(Dataset items)
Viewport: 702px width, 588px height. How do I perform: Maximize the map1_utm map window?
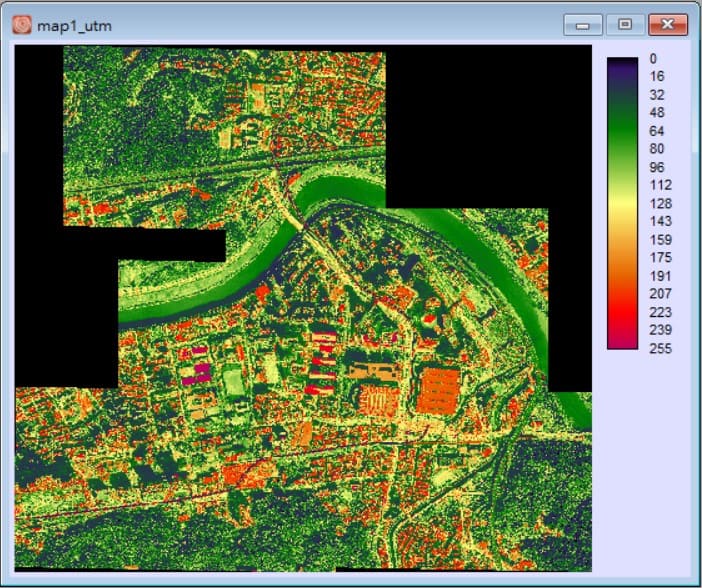pyautogui.click(x=625, y=23)
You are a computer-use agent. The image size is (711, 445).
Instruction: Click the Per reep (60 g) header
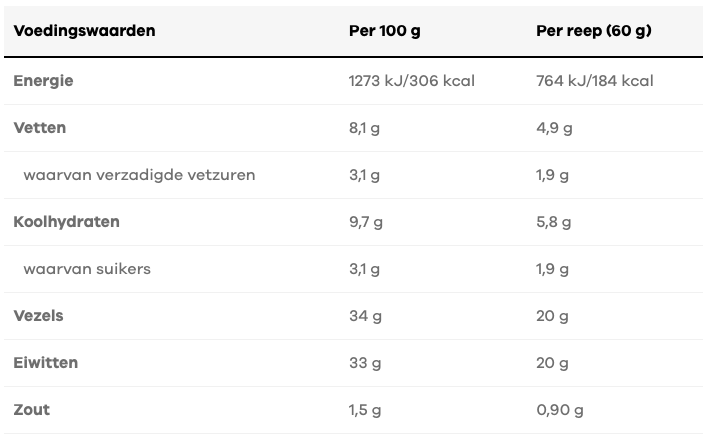click(x=594, y=31)
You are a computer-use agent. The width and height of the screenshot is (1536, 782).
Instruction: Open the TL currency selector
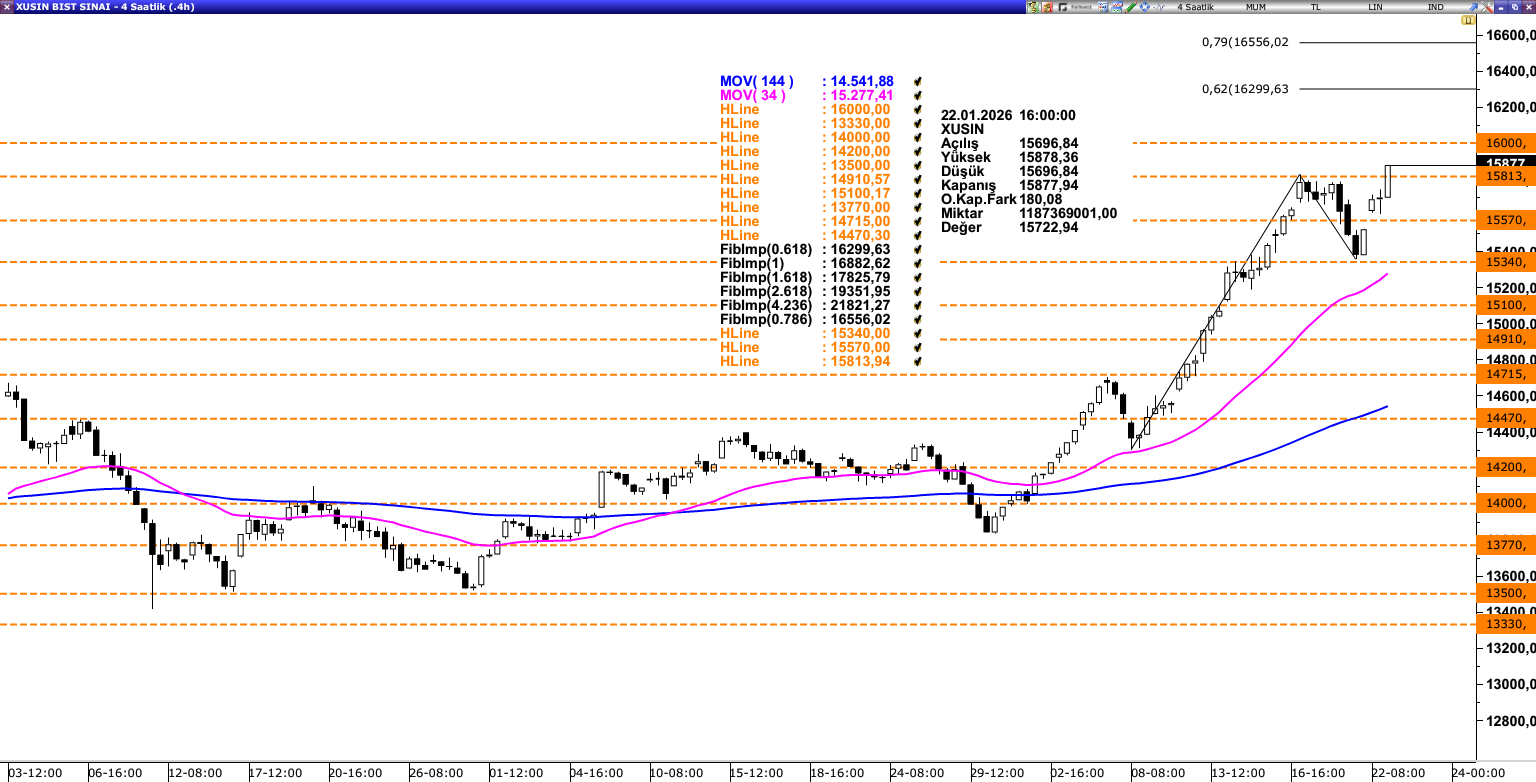[1316, 7]
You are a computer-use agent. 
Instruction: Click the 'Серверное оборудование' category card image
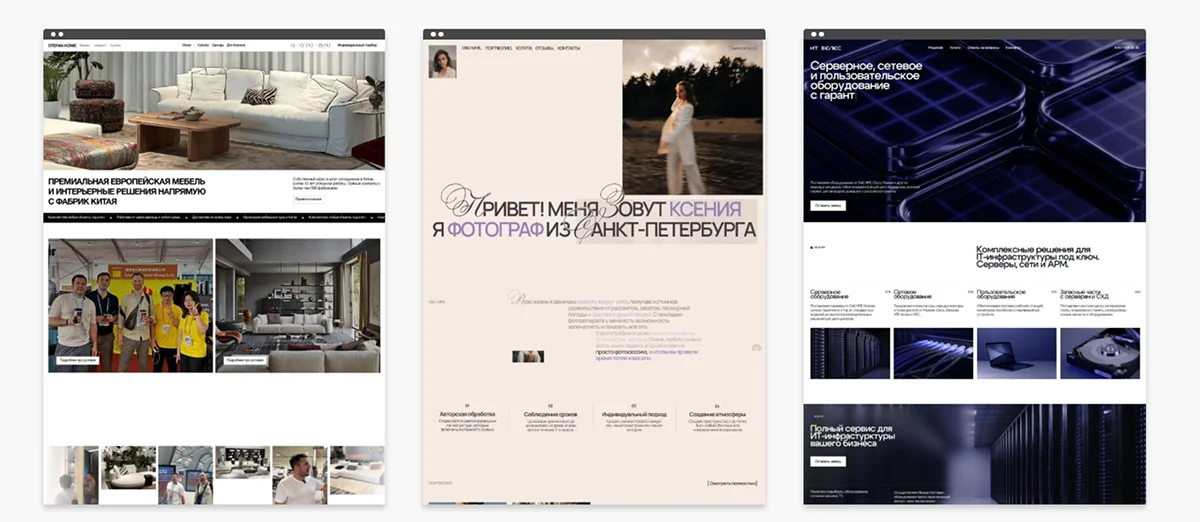tap(849, 353)
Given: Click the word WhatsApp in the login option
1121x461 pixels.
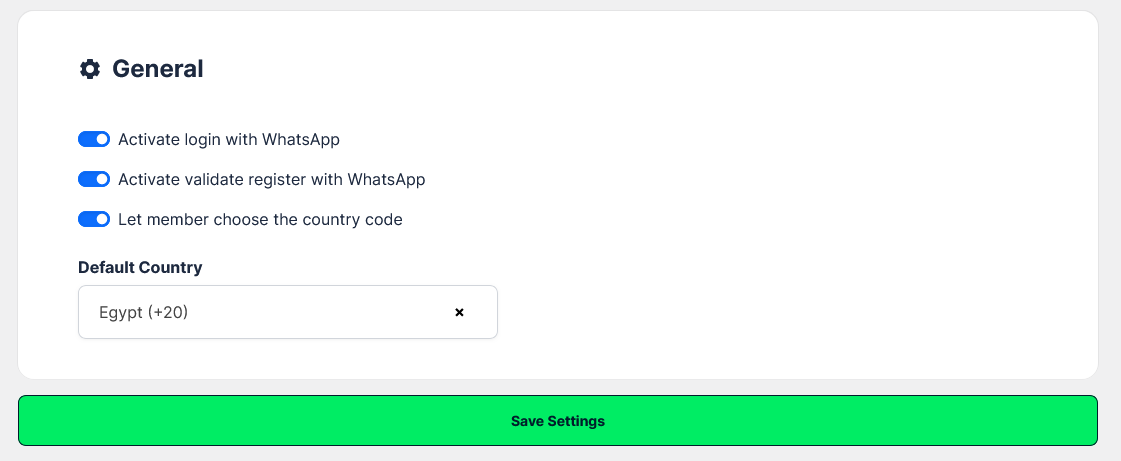Looking at the screenshot, I should point(301,139).
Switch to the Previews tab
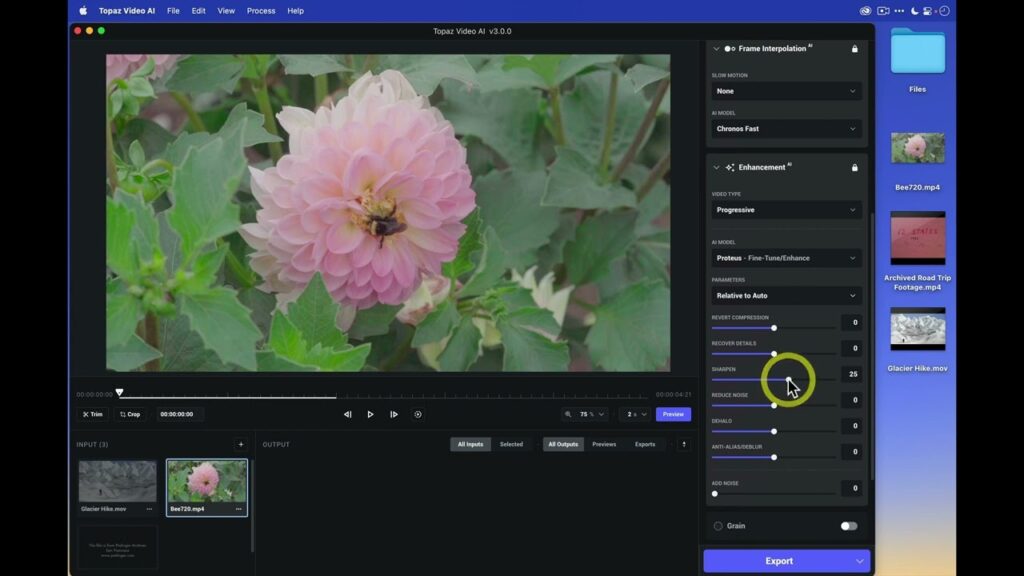Image resolution: width=1024 pixels, height=576 pixels. click(x=604, y=444)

Problem description: Would you set down every line of the data above exactly, skipping the pictures?

Worked solution:
Viewport: 702px width, 588px height. How do I perform: Maximize the map1_utm map window?
pyautogui.click(x=625, y=23)
You are a computer-use agent. The image size is (711, 445).
Instruction: Click the Per reep (60 g) header
click(x=594, y=31)
You are a computer-use agent. The width and height of the screenshot is (1536, 782).
Instruction: Open the TL currency selector
[1316, 7]
You are a computer-use agent. 
Instruction: Click the 'Серверное оборудование' category card image
tap(849, 353)
Given: Click the word WhatsApp in the login option
1121x461 pixels.
Looking at the screenshot, I should point(301,139).
Switch to the Previews tab
Image resolution: width=1024 pixels, height=576 pixels. click(x=604, y=444)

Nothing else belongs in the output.